Reran sendiri memegang peran yang sangat penting dalam acara begawe. Bahkan bisa dikatakan bahwa mereka bertanggung jawab atas keberlangsungan penyelenggaraan begawe. Pasalnya, kepuasan para tamu undangan terletak pada bagaimana kepiawaian seorang Ran sebagai juru masak yang bertanggung jawab atas hidangan yang dinikmati oleh para tamu. Karena itu, seorang Reran tidak bisa dipilih secara sembarangan atau dari sembarang orang, melainkan harus mampu memenuhi berbagai kriteria seperti kemampuan mengarahkan yang baik, serta mampu menangkap situasi dengan cepat atau dengan kata lain, cepat tanggap. Jika seorang Reran tidak mampu memenuhi kriteria-kriteria yang ada tersebut, maka dapat dipastikan tidak akan ada acara begawe yang bisa berjalan dengan lancar.

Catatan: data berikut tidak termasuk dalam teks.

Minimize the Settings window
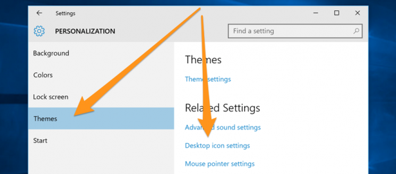Viewport: 396px width, 174px height. pos(316,13)
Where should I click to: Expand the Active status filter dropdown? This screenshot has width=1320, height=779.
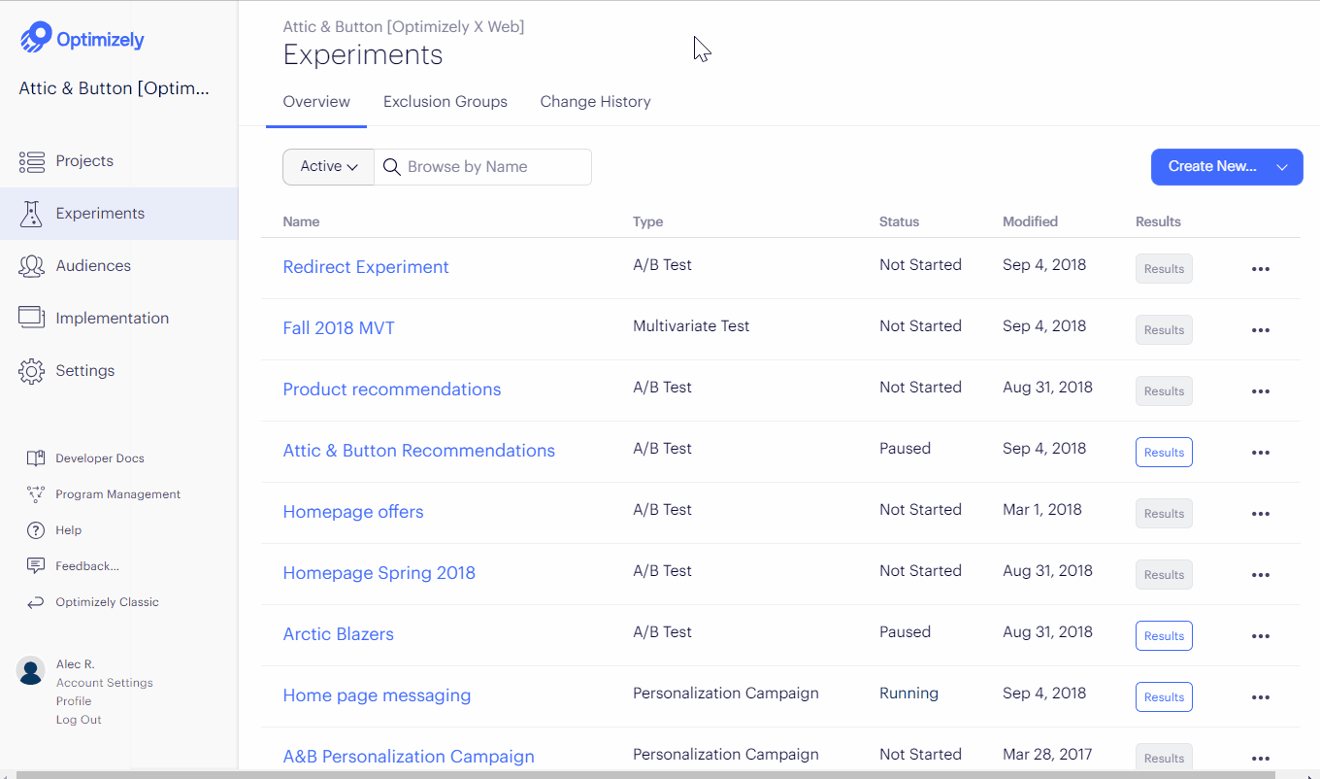tap(328, 167)
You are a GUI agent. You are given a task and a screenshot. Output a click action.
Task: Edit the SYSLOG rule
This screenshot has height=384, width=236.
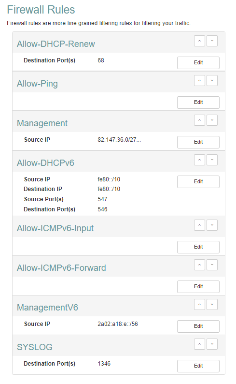coord(198,366)
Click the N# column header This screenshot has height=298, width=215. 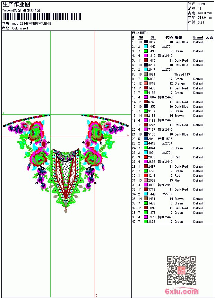(140, 37)
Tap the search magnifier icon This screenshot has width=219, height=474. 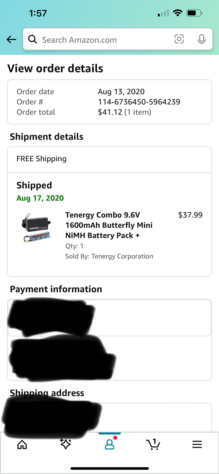pos(33,39)
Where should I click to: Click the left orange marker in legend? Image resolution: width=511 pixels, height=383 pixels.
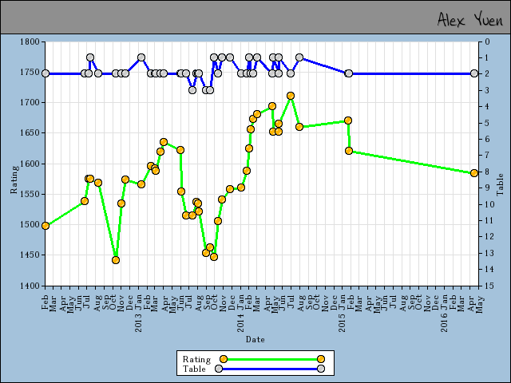(224, 359)
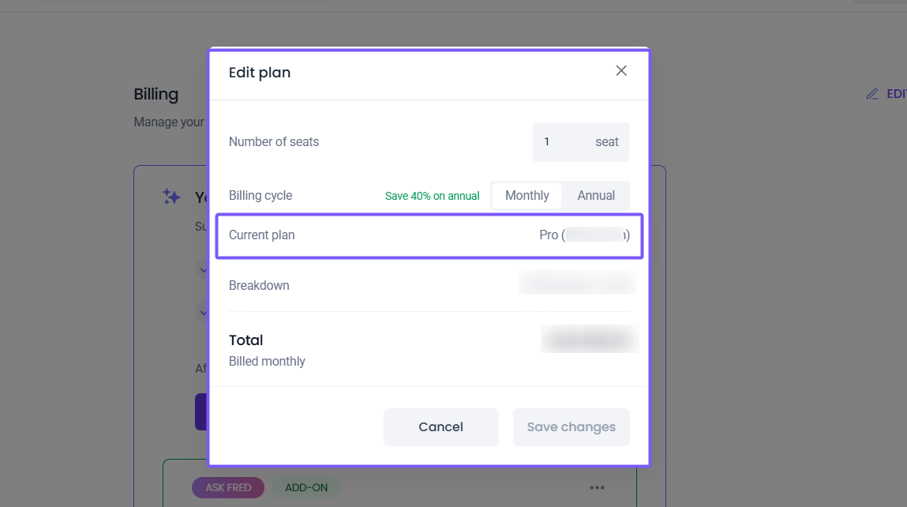Click the Edit plan dialog title

coord(260,73)
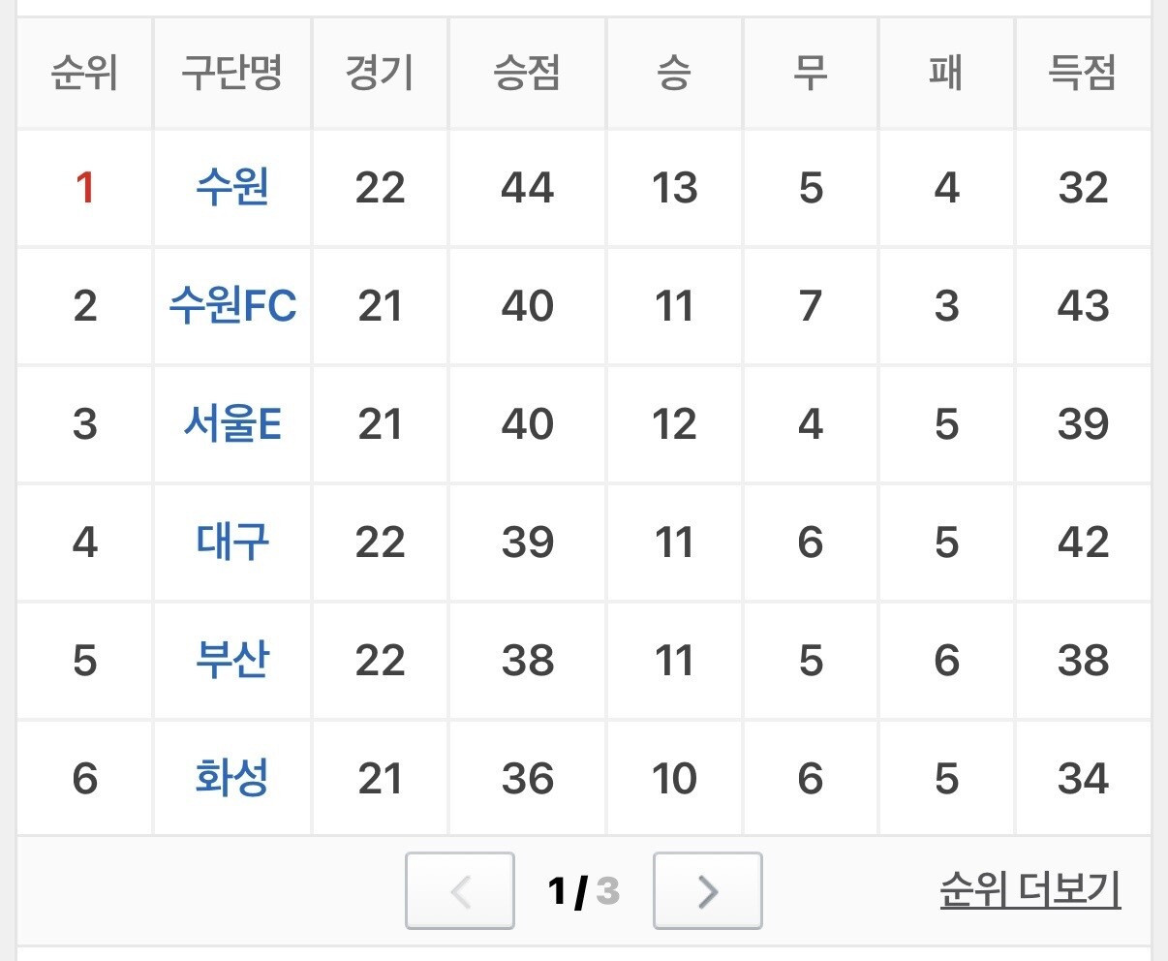
Task: Click the 승 wins column header
Action: point(674,73)
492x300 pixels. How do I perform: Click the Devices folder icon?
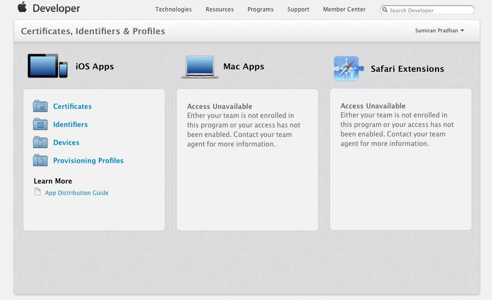[x=40, y=143]
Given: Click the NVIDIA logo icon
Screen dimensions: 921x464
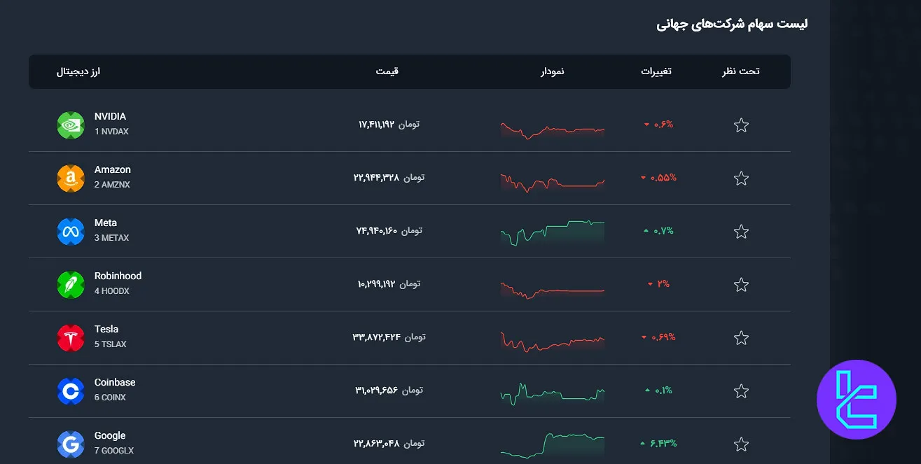Looking at the screenshot, I should (x=70, y=125).
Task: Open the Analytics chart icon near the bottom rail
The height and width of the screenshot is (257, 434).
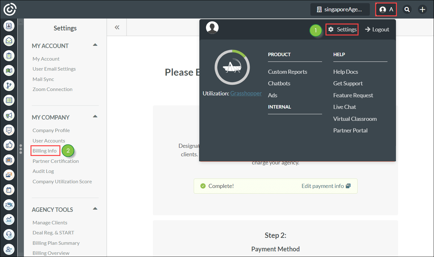Action: coord(9,219)
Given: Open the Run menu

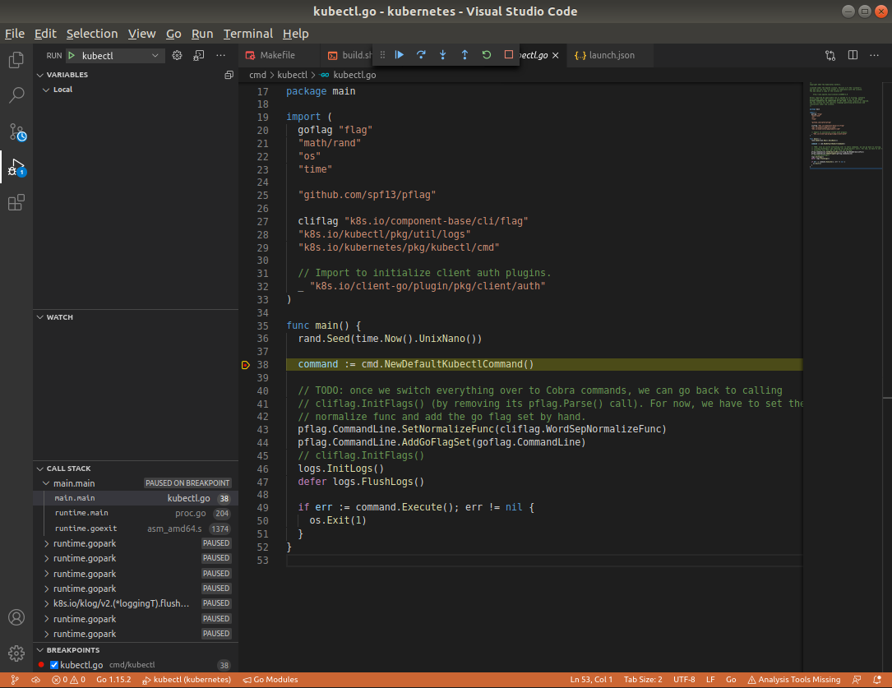Looking at the screenshot, I should [x=201, y=34].
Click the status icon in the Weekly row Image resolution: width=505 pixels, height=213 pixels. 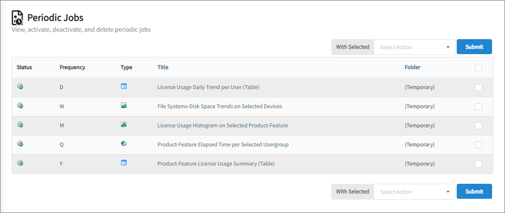click(x=20, y=106)
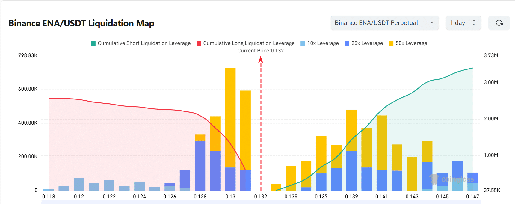Click the Binance ENA/USDT Liquidation Map title

click(81, 23)
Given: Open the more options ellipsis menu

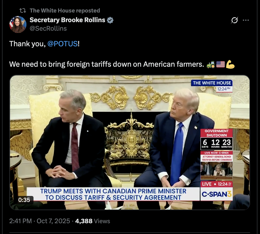Looking at the screenshot, I should point(246,20).
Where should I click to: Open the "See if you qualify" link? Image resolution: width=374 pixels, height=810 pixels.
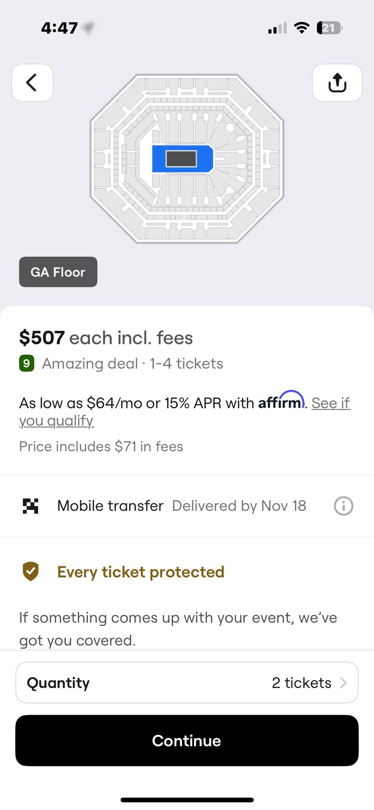tap(56, 421)
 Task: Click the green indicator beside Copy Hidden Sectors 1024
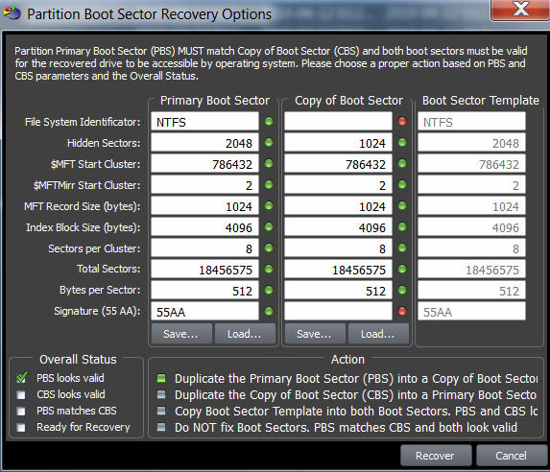click(x=402, y=142)
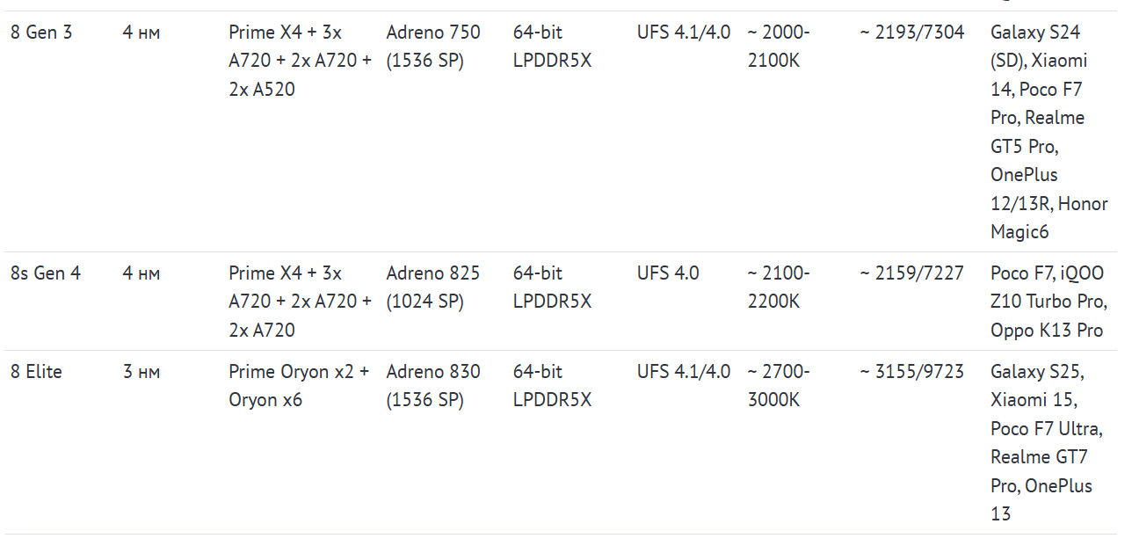Image resolution: width=1139 pixels, height=553 pixels.
Task: Click the devices cell starting with "Galaxy S25"
Action: [x=1046, y=442]
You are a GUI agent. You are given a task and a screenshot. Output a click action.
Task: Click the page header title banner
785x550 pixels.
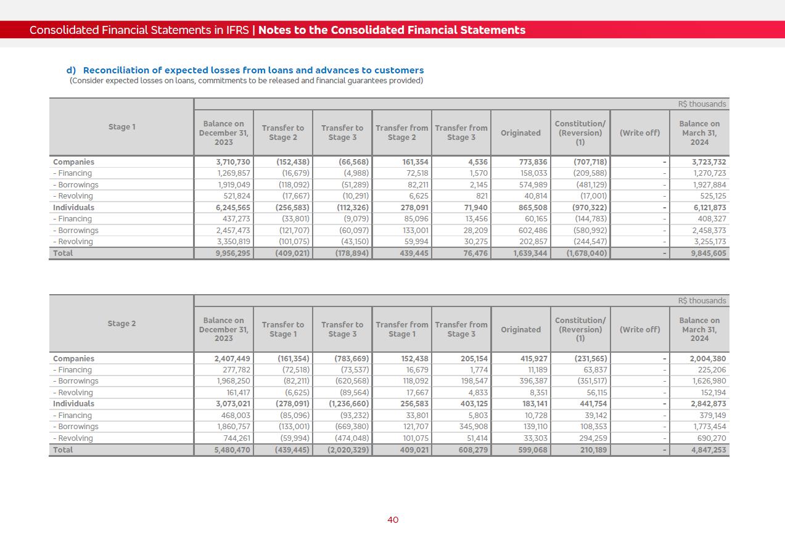coord(277,30)
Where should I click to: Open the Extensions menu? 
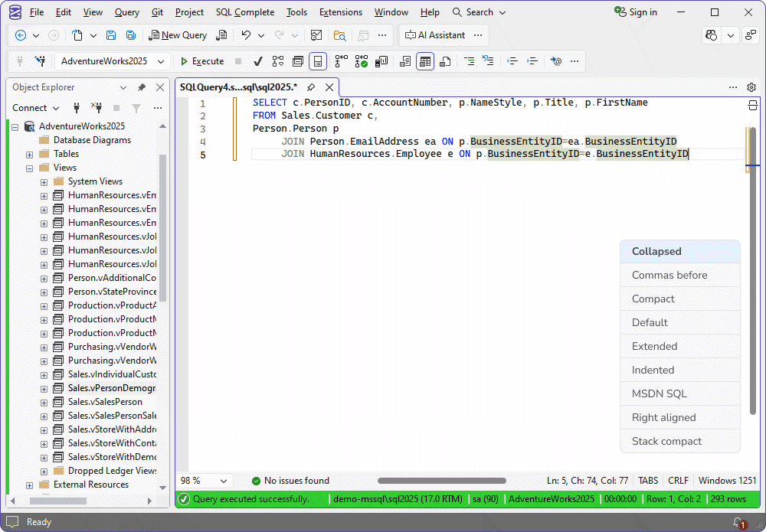340,11
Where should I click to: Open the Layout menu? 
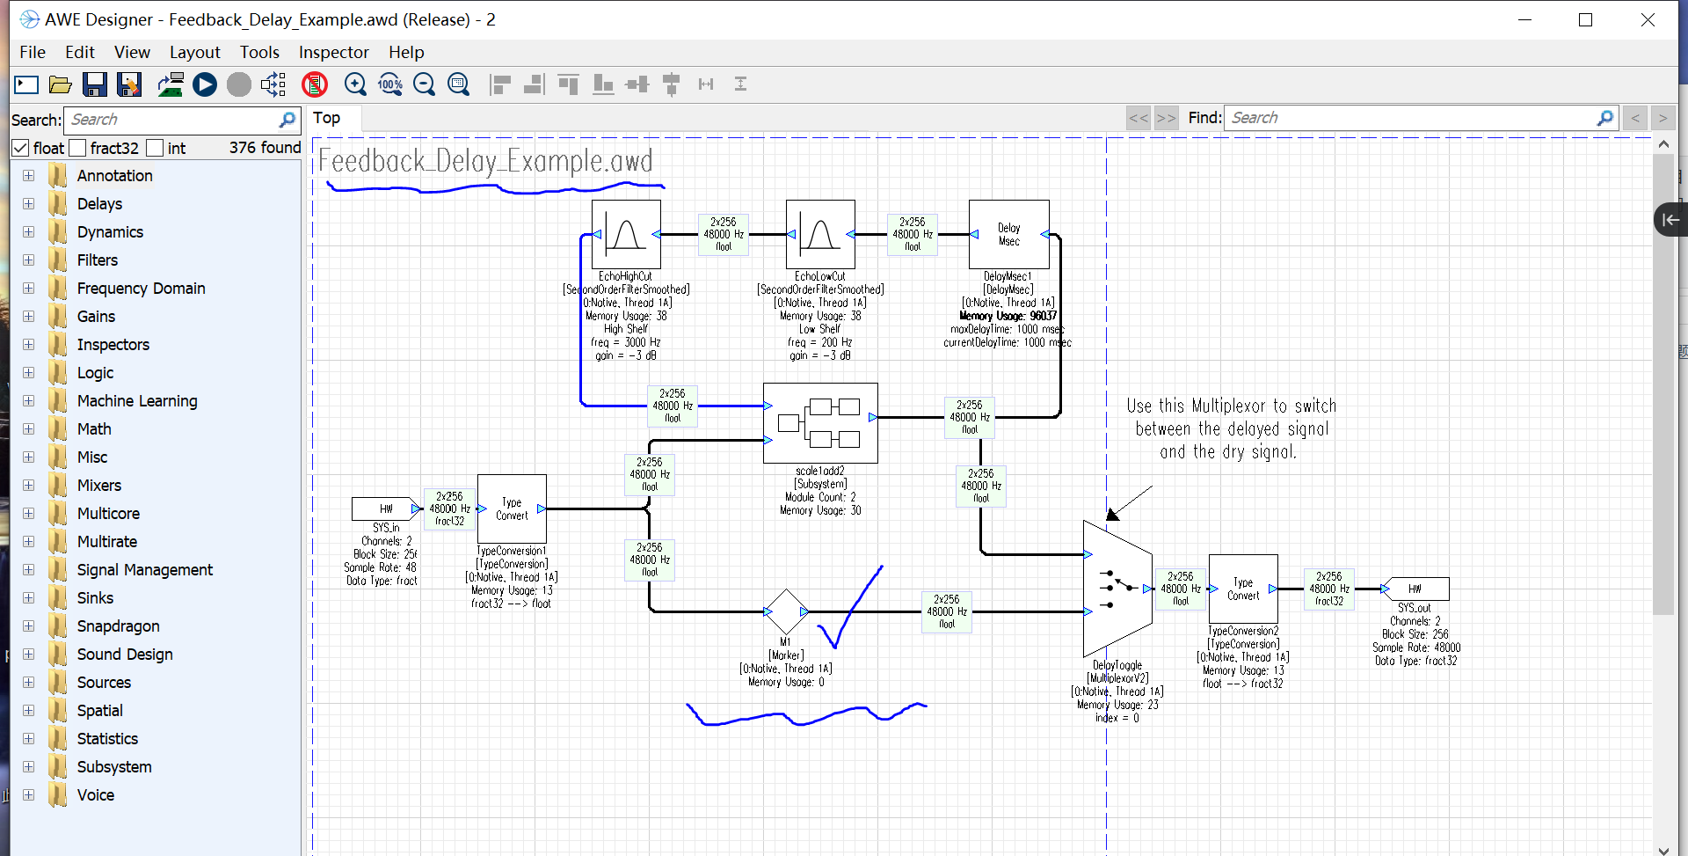194,52
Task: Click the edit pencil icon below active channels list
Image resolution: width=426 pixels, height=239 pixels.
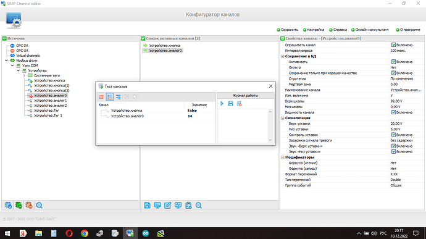Action: click(168, 205)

Lalu bagaimana tradisi Begawe dan Ran/Reran ini dapat membangun Keharmonisan dalam masyarakat? Tidak hanya sebagai acara hajatan, melalui tradisi Begawe dan peran komunitas Ran/Reran dalam pelestarian budaya Sasak, tercipta suatu bentuk keharmonisan sosial yang mendalam, dimana nilai-nilai gotong royong, kebersamaan, dan saling menghargai serta saling mendukung antar individu dan kelompok menjadi fondasi dalam memperkuat kohesi sosial dan identitas budaya masyarakat Sasak. Dengan itu, dapat terlihat bahwa tradisi Begawe dan komunitas Ran/Reran bukan hanya sebagai ritual atau praktik sosial, tetapi juga sebagai instrumen untuk memperkokoh ikatan sosial hingga batin dalam masyarakat Sasak.

Oleh karena itu, pelestarian tradisi Begawe dan komunitas Ran/Reran ini tentu sangat diperlukan untuk memperkenalkan bagaimana indahnya tradisi dalam budaya suku Sasak untuk generasi masa kini hingga generasi mendatang.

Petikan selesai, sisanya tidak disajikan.